Heo/Geo Lecture Series 2026-02: Mike Pretes on sovereignty resources and the "economic space" of small states

For the first onsite Heo/Geo Lecture Series for 2026 (and the second for the year), the UP Department of Geography and the Philippine Geographical Society (PGS) are co-sponsoring the talk Sovereignty Resources and Economic Development in Small Island Countries by Dr Michael Pretes on Monday, 23 February 2026 at 10:30AM in Pavilion 2246-2248 (Conference Room).




Dr Pretes' presentation explores how small, isolated island states have made use of “sovereignty resources” such as postage stamps, passport sales, fisheries rights, satellite slots, offshore banks, tax haven status, and internet top-level domains to achieve relatively high levels of economic development. The presentation identifies various kinds of sovereignty resources and examines how the revenues derived from them have been invested in global financial markets using sovereign wealth funds, thereby enlarging the “economic space” of these small states. Case studies from the Pacific, Atlantic, and Indian oceans illustrate both how marginal island states can engage with globalization to their own advantage and how sovereignty itself can create new resources.
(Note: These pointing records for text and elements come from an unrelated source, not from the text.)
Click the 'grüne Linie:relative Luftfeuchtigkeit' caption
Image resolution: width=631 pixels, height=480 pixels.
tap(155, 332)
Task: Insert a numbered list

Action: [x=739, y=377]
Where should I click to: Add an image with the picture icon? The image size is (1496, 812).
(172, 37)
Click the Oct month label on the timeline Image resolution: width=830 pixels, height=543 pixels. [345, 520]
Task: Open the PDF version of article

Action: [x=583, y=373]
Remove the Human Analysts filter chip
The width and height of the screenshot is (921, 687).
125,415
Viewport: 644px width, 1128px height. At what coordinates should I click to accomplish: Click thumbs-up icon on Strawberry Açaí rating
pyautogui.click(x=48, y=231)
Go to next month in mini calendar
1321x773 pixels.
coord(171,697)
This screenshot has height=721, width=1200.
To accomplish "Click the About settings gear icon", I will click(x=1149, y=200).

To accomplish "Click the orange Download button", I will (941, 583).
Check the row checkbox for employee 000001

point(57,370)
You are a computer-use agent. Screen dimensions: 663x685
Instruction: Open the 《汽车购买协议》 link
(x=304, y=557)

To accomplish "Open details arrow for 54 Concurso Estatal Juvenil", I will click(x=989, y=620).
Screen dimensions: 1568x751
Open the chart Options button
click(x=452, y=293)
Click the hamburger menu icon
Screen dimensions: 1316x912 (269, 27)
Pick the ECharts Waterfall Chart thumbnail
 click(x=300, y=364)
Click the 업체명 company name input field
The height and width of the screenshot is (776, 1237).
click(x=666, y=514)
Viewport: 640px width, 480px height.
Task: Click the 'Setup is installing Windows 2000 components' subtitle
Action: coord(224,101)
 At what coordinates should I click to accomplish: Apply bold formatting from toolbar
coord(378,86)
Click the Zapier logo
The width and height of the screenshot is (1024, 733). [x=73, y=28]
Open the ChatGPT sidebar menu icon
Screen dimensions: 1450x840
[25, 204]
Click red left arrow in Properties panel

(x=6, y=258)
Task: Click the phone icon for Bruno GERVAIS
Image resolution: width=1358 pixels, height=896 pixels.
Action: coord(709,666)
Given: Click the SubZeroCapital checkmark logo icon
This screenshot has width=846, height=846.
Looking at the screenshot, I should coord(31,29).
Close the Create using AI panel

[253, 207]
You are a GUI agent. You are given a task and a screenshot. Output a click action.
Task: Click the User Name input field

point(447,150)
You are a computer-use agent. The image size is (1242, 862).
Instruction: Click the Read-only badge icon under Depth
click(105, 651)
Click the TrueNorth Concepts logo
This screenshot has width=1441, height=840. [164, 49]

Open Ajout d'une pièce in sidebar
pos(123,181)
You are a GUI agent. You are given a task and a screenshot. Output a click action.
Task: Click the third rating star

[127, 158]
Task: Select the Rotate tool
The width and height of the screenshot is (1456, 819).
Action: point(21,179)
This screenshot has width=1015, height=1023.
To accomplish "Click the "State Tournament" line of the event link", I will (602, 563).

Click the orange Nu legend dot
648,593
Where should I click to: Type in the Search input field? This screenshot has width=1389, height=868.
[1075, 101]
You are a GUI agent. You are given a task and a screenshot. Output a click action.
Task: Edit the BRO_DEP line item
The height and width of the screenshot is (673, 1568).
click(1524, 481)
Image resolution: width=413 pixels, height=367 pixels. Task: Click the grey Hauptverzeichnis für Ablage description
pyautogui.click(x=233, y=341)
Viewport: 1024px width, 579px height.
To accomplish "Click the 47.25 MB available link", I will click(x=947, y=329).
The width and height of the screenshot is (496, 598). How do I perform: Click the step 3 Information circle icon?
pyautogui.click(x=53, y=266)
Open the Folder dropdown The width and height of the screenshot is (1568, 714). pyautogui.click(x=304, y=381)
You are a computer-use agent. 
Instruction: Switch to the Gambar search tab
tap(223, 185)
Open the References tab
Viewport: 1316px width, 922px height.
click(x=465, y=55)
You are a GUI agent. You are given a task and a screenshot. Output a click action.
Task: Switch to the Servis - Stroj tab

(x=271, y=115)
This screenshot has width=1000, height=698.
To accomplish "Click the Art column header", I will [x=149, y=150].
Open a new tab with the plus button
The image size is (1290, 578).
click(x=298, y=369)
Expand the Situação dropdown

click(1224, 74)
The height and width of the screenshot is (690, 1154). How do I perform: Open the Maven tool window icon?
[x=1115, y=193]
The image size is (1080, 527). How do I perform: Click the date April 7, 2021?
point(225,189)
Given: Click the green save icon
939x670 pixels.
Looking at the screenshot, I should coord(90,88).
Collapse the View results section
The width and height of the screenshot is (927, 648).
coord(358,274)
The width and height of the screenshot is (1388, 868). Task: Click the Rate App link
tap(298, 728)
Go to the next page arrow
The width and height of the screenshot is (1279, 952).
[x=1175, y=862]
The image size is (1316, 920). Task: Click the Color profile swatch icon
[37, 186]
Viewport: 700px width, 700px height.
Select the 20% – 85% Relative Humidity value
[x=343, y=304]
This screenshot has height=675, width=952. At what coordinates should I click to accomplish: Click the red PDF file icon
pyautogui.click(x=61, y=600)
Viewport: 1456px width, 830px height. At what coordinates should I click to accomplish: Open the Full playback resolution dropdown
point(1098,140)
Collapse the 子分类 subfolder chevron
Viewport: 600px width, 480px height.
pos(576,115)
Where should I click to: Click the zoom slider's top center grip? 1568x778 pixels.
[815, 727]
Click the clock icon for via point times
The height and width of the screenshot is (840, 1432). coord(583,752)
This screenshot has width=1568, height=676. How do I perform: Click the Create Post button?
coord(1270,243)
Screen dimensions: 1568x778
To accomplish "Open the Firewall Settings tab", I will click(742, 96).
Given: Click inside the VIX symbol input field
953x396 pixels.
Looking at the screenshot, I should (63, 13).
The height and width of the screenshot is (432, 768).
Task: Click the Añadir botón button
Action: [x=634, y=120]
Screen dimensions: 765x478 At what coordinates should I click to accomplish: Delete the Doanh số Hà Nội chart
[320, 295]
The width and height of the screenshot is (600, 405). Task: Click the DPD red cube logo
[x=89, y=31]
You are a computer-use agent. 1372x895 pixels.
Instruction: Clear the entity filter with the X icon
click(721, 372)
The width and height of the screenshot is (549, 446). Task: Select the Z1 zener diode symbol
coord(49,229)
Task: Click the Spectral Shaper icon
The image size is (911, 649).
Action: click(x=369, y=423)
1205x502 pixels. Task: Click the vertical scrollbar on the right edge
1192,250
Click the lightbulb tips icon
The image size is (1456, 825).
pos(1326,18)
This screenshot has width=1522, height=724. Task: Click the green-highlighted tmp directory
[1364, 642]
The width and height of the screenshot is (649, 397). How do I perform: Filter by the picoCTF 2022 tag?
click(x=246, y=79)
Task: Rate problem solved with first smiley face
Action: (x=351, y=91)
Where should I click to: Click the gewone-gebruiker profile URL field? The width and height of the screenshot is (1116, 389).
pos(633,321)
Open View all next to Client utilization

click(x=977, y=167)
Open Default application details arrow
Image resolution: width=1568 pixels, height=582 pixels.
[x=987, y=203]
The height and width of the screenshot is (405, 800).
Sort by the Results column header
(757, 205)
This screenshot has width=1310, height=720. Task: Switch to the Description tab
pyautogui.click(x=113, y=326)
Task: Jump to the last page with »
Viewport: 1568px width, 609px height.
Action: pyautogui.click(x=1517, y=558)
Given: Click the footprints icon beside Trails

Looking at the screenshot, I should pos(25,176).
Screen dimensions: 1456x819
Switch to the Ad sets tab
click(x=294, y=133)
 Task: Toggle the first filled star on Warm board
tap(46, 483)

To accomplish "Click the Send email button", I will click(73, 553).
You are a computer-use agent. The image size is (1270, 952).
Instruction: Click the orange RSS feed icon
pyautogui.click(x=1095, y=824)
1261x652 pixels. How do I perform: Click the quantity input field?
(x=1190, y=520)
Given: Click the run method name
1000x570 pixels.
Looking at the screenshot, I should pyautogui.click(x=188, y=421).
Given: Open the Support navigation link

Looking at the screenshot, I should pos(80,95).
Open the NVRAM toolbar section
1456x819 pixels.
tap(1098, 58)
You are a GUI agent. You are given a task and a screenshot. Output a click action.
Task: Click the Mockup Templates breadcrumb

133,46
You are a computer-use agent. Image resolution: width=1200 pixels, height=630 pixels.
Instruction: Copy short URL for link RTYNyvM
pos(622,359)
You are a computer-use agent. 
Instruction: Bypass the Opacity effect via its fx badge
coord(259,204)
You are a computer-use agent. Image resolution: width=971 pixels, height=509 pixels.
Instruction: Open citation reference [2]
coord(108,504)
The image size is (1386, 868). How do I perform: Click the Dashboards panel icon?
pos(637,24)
Michael Pretes, PhD, a native of San Francisco, California, is Professor of Geography at the University of North Alabama in the United States, and Research Fellow in Geography and Environmental Studies at Stellenbosch University in South Africa. He holds degrees from the University of California-Berkeley, Northwestern University, and the Australian National University. He is a Fellow of the American Association of Geographers and a Fellow of the Royal Geographical Society. His research interests include economic development in islands and remote regions, tourism, national parks, the history of geography, and geopolitics, with a regional focus on North America, Polar Regions, southern Africa, and Australia and Pacific Islands.

The Heo/Geo Lecture Series is a monthly lecture given by academic scholars, field-based geography practitioners, members of the local community, and spatial justice advocates to share their knowledge- and practice-based research undertakings. Jointly presented by the UP Department of Geography and the Philippine Geographical Society (PGS), the Heo/Geo Lecture Series which previously underwent several iterative rebranding positions geography as a discipline that not only straddles the realms of natural/physical and social sciences, humanities, political ecologies, regional and area studies, GI technologies and geospatial storytelling, it is also a vibrant and convivial space that welcomes multiplicities and plural voices. The name Heo/Geo is itself an accommodation to the various understandings, meanings and pronunciations of geography in its indigenous and vernacular forms and the Anglicized name that has since been adapted in the local lexicon. 

This Heo/Geo Lecture is presented by the Human Geography (HUG) and the Environment and Development Geographies (EDGE) research groups of the UP Department of Geography and is in line with the SDG #4 (Quality Education) and #15 (Life on Land) of the United Nations.